PERFIS
LOURENÇO E O REITORADO DA UFPA ¹
O grande filósofo holandês Baruch Spinoza, que viveu no século XVII (e, também, o romancista francês Eugène Ionesco), afirmaram que viver é perder amigos, conforme me alertou meu amigo Henrique Fleming, físico e professor da Universidade de São Paulo (USP). No entanto, pelo menos comigo, esse aforisma pode ser modificado para viver é perder amigos e se reconciliar com alguns. Dentre os amigos com quem me reconciliei, encontra-se José Seixas Lourenço, que no dia 3 de julho concluiu seu mandato de Reitor da Universidade Federal do Pará (UFPA), iniciado em 1985.
Conheci o Lourenço como meu aluno nos três anos do então Curso Científico do Colégio Estadual “Paes de Carvalho” (CEPC), no começo de 1960. Inteligência aguçada e de objetivos bem determinados, como bem mostrava suas provas de Física, sempre perfeitas na forma e no conteúdo. Logo em 1963, Lourenço partiu para o Rio de Janeiro, a fim de prestar Exame Vestibular na Faculdade Nacional de Filosofia (FNFi), para o Curso de Física. Foi o primeiro colocado. A ida de Lourenço para o Rio, juntamente com outros paraenses (Adalberto da Costa Dias, Bernardino Ribeiro Figueiredo, Carlos Alberto da Silva Lima, Carlos Alberto Lobão da Silveira Cunha, Herberto Gomes Tocantins Maltez, João Baptista Guimarães Teixeira, José Haroldo da Silva Sá, José Ricardo de Souza, Manoel Gabriel Guerreiro, Marcelo Otávio Caminha Gomes, Olivar Antônio Lima de Lima, Raymundo Netuno Nobre Villas, Romualdo Homobono Paes de Andrade e Sérgio Cavalcante Guerreiro), acrescidos de outros que foram posteriormente (1965) para Brasília (Antônio Fernando dos Santos Penna, Antônio Gomes de Oliveira, José Augusto Dias, Luís Fernando da Silva e eu próprio), deu início à materialização de uma idéia que o então Bacharel em Física, o paraense Carlos Alberto Dias, tivera de formar um grupo de paraenses de alto nível para dar início a um processo novo de libertação da Amazônia de seu subdesenvolvimento cultural e econômico.
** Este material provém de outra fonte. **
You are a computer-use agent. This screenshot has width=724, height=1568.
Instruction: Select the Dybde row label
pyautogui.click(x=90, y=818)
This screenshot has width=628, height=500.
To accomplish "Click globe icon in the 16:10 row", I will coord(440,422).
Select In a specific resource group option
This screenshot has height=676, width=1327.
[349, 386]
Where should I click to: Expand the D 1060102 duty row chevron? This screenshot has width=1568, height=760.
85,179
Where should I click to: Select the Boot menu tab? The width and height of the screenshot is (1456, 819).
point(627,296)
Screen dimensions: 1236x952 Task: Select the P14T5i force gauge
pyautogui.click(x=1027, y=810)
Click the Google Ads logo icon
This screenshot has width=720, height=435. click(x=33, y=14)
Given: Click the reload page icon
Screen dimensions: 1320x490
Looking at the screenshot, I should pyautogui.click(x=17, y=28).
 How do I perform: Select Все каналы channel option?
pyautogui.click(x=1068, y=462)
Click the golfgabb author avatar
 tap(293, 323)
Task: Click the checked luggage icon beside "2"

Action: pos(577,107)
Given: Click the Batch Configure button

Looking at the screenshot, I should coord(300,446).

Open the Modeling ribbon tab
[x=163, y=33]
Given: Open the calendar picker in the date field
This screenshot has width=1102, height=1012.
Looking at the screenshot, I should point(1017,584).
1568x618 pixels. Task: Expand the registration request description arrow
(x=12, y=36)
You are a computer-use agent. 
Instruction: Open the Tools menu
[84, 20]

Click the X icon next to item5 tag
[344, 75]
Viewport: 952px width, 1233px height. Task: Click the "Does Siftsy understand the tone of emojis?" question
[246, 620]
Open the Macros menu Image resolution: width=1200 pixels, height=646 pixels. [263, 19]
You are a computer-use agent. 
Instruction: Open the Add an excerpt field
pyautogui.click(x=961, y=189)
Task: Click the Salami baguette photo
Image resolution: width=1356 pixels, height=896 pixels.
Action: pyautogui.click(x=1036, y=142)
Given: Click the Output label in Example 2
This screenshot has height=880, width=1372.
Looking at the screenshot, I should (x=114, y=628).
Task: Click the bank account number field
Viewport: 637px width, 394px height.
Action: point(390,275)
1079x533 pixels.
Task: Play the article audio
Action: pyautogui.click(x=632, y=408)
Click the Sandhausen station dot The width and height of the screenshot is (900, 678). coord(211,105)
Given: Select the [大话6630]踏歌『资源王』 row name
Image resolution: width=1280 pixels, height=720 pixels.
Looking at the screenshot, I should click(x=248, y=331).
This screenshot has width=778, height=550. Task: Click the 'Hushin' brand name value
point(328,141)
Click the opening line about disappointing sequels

Essa idéia foi apresentada por Dias a mim por ocasião em que veio ao Pará, no começo de 1962, depois de se formar na FNFi, para ministrar um curso de Física Atômica, no então recém-criado Núcleo de Física e Matemática (NFM) da Universidade do Pará. A seleção desses jovens paraenses, hoje, todos ilustres, foi feita por mim, que era professor deles no CEPC.
Depois de bacharelar-se em Física pela USP, já que para lá se transferira em virtude do Movimento Militar de 1964 haver acabado com a FNFi, Lourenço começou a fazer o Mestrado no Instituto Tecnológico da Aeronáutica (ITA), enquanto trabalhava como pesquisador no então Centro de Atividades Espaciais (CNAE), em São José dos Campos, em São Paulo. Em 1968 partiu para Houston, Texas, nos Estados Unidos, para realizar o Doutoramento em Física de Atmosfera. No entanto, por sugestão de Carlos Dias, transferiu-se depois para a Universidade de Berkeley, na Califórnia, para obter o Doutoramento em Engenharia de Geociências-Geofísica, havendo-o concluído, naquela Universidade, em 1972.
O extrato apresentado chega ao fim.